Your objective -> Only a number is required: the count of lines in the material below that contain "agent".

Extracted data ->
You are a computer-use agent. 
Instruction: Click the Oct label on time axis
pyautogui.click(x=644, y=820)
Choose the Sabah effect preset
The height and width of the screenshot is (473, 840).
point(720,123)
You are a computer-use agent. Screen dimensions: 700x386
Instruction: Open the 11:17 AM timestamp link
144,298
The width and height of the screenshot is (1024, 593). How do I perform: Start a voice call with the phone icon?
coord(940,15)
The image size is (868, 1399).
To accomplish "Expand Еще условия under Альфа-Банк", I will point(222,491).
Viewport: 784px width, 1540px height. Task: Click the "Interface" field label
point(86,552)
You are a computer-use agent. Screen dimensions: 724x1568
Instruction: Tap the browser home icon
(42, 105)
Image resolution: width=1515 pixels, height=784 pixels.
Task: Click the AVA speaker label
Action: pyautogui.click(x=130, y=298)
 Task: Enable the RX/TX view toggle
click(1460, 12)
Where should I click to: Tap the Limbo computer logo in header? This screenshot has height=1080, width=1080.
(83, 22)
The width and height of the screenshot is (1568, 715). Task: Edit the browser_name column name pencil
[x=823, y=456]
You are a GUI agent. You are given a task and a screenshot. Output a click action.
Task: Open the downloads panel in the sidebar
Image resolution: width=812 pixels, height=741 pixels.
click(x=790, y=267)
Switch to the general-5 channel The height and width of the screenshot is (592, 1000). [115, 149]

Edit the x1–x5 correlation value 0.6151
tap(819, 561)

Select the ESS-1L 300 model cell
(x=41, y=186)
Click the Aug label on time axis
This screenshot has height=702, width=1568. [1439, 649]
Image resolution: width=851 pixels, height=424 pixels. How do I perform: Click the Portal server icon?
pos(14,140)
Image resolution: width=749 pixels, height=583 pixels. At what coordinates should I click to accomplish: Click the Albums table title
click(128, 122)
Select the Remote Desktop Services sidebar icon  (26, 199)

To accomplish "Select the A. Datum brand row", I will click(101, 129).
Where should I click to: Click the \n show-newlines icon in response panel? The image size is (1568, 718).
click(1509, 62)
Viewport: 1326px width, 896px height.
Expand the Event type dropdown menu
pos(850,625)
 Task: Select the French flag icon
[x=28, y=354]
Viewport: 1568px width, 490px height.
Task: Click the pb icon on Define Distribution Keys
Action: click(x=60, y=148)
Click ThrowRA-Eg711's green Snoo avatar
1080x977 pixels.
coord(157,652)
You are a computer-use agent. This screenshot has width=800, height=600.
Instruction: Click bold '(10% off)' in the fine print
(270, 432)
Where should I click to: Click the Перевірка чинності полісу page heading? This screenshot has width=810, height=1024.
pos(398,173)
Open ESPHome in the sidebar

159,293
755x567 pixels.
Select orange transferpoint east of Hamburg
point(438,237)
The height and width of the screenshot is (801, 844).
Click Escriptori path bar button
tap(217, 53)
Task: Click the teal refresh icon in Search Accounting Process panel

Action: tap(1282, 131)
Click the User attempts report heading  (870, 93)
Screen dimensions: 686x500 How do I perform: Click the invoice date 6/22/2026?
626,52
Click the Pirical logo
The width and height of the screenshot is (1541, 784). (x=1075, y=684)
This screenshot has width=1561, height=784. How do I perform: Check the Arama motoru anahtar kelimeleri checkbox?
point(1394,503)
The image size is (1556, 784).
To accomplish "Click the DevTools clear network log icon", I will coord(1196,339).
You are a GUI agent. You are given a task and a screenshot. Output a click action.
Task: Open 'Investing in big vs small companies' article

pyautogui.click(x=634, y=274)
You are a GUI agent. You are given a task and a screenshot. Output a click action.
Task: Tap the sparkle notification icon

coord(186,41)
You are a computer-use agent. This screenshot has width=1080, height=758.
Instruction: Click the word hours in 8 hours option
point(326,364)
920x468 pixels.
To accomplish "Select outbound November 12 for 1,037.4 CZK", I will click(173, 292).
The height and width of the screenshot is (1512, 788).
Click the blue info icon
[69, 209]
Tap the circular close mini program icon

Task solution -> 8